> _Problem requirements_
Render every line of the material below as a two-column Markdown table, headed "No." and "Text", with a sequential row number and the line itself. Omit blank lines.
------ Record excerpts
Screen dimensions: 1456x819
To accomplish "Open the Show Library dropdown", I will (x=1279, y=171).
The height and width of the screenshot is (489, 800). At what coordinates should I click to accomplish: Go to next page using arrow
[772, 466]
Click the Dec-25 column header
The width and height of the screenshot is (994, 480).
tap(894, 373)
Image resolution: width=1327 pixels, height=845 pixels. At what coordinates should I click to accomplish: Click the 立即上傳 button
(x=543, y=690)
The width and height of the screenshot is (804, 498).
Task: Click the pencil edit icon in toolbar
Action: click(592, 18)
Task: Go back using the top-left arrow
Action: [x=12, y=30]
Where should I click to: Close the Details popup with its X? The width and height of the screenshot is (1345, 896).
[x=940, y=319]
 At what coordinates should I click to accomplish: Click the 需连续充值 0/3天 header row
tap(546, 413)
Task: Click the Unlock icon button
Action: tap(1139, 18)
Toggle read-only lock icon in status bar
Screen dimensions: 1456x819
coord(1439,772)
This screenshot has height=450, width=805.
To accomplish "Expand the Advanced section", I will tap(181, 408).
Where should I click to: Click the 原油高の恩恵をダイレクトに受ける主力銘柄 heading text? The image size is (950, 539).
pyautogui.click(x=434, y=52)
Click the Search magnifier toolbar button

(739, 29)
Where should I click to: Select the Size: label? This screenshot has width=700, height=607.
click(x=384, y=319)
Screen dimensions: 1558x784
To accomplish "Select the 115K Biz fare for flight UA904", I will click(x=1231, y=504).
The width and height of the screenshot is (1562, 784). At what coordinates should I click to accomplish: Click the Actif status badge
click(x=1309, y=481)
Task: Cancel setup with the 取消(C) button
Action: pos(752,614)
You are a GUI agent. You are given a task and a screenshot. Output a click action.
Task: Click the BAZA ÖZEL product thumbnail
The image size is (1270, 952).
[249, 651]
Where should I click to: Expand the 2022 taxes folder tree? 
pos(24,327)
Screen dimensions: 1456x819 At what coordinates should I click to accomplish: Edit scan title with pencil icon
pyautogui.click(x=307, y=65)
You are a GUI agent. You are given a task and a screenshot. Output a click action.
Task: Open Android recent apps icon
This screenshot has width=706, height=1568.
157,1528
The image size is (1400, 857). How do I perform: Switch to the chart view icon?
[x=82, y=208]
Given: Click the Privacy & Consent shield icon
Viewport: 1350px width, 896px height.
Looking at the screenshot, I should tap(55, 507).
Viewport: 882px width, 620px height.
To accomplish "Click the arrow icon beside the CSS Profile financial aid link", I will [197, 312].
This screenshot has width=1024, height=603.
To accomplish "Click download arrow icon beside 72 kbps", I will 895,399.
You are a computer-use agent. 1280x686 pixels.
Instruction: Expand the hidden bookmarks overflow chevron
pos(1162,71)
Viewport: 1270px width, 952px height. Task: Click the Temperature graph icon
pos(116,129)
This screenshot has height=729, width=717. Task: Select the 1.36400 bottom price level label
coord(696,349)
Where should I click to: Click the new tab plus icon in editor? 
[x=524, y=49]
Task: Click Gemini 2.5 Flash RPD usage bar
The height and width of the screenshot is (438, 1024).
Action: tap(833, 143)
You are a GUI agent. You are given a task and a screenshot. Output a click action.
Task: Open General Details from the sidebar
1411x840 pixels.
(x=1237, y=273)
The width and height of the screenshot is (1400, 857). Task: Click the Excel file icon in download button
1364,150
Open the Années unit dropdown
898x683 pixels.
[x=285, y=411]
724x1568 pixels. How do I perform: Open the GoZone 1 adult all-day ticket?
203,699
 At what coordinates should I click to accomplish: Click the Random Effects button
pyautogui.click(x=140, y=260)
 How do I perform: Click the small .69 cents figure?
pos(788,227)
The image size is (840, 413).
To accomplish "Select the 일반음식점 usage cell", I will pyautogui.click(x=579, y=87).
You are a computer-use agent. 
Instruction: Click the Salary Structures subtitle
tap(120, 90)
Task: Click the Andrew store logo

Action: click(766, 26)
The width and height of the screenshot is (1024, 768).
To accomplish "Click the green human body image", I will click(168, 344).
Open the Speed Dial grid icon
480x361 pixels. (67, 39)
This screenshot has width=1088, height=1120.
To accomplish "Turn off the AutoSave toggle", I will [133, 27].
------------
> _Answer to this exercise_
| No. | Text |
|---|---|
| 1 | Screen dimensions: 1456x819 |
| 2 | To accomplish "Open the Show Library dropdown", I will (x=1279, y=171). |
| 3 | The height and width of the screenshot is (489, 800). At what coordinates should I click to accomplish: Go to next page using arrow |
| 4 | [772, 466] |
| 5 | Click the Dec-25 column header |
| 6 | The width and height of the screenshot is (994, 480). |
| 7 | tap(894, 373) |
| 8 | Image resolution: width=1327 pixels, height=845 pixels. At what coordinates should I click to accomplish: Click the 立即上傳 button |
| 9 | (x=543, y=690) |
| 10 | The width and height of the screenshot is (804, 498). |
| 11 | Task: Click the pencil edit icon in toolbar |
| 12 | Action: click(592, 18) |
| 13 | Task: Go back using the top-left arrow |
| 14 | Action: [x=12, y=30] |
| 15 | Where should I click to: Close the Details popup with its X? The width and height of the screenshot is (1345, 896). |
| 16 | [x=940, y=319] |
| 17 |  At what coordinates should I click to accomplish: Click the 需连续充值 0/3天 header row |
| 18 | tap(546, 413) |
| 19 | Task: Click the Unlock icon button |
| 20 | Action: tap(1139, 18) |
| 21 | Toggle read-only lock icon in status bar |
| 22 | Screen dimensions: 1456x819 |
| 23 | coord(1439,772) |
| 24 | This screenshot has height=450, width=805. |
| 25 | To accomplish "Expand the Advanced section", I will tap(181, 408). |
| 26 | Where should I click to: Click the 原油高の恩恵をダイレクトに受ける主力銘柄 heading text? The image size is (950, 539). |
| 27 | pyautogui.click(x=434, y=52) |
| 28 | Click the Search magnifier toolbar button |
| 29 | (739, 29) |
| 30 | Where should I click to: Select the Size: label? This screenshot has width=700, height=607. |
| 31 | click(x=384, y=319) |
| 32 | Screen dimensions: 1558x784 |
| 33 | To accomplish "Select the 115K Biz fare for flight UA904", I will click(x=1231, y=504). |
| 34 | The width and height of the screenshot is (1562, 784). At what coordinates should I click to accomplish: Click the Actif status badge |
| 35 | click(x=1309, y=481) |
| 36 | Task: Cancel setup with the 取消(C) button |
| 37 | Action: pos(752,614) |
| 38 | You are a GUI agent. You are given a task and a screenshot. Output a click action. |
| 39 | Task: Click the BAZA ÖZEL product thumbnail |
| 40 | The image size is (1270, 952). |
| 41 | [249, 651] |
| 42 | Where should I click to: Expand the 2022 taxes folder tree?  |
| 43 | pos(24,327) |
| 44 | Screen dimensions: 1456x819 At what coordinates should I click to accomplish: Edit scan title with pencil icon |
| 45 | pyautogui.click(x=307, y=65) |
| 46 | You are a GUI agent. You are given a task and a screenshot. Output a click action. |
| 47 | Task: Open Android recent apps icon |
| 48 | This screenshot has width=706, height=1568. |
| 49 | 157,1528 |
| 50 | The image size is (1400, 857). How do I perform: Switch to the chart view icon? |
| 51 | [x=82, y=208] |
| 52 | Given: Click the Privacy & Consent shield icon |
| 53 | Viewport: 1350px width, 896px height. |
| 54 | Looking at the screenshot, I should tap(55, 507). |
| 55 | Viewport: 882px width, 620px height. |
| 56 | To accomplish "Click the arrow icon beside the CSS Profile financial aid link", I will [197, 312]. |
| 57 | This screenshot has width=1024, height=603. |
| 58 | To accomplish "Click download arrow icon beside 72 kbps", I will 895,399. |
| 59 | You are a computer-use agent. 1280x686 pixels. |
| 60 | Instruction: Expand the hidden bookmarks overflow chevron |
| 61 | pos(1162,71) |
| 62 | Viewport: 1270px width, 952px height. Task: Click the Temperature graph icon |
| 63 | pos(116,129) |
| 64 | This screenshot has height=729, width=717. Task: Select the 1.36400 bottom price level label |
| 65 | coord(696,349) |
| 66 | Where should I click to: Click the new tab plus icon in editor?  |
| 67 | [x=524, y=49] |
| 68 | Task: Click Gemini 2.5 Flash RPD usage bar |
| 69 | The height and width of the screenshot is (438, 1024). |
| 70 | Action: tap(833, 143) |
| 71 | You are a GUI agent. You are given a task and a screenshot. Output a click action. |
| 72 | Task: Open General Details from the sidebar |
| 73 | 1411x840 pixels. |
| 74 | (x=1237, y=273) |
| 75 | The width and height of the screenshot is (1400, 857). Task: Click the Excel file icon in download button |
| 76 | 1364,150 |
| 77 | Open the Années unit dropdown |
| 78 | 898x683 pixels. |
| 79 | [x=285, y=411] |
| 80 | 724x1568 pixels. How do I perform: Open the GoZone 1 adult all-day ticket? |
| 81 | 203,699 |
| 82 |  At what coordinates should I click to accomplish: Click the Random Effects button |
| 83 | pyautogui.click(x=140, y=260) |
| 84 |  How do I perform: Click the small .69 cents figure? |
| 85 | pos(788,227) |
| 86 | The image size is (840, 413). |
| 87 | To accomplish "Select the 일반음식점 usage cell", I will pyautogui.click(x=579, y=87). |
| 88 | You are a computer-use agent.  |
| 89 | Instruction: Click the Salary Structures subtitle |
| 90 | tap(120, 90) |
| 91 | Task: Click the Andrew store logo |
| 92 | Action: click(766, 26) |
| 93 | The width and height of the screenshot is (1024, 768). |
| 94 | To accomplish "Click the green human body image", I will click(168, 344). |
| 95 | Open the Speed Dial grid icon |
| 96 | 480x361 pixels. (67, 39) |
| 97 | This screenshot has width=1088, height=1120. |
| 98 | To accomplish "Turn off the AutoSave toggle", I will [133, 27]. |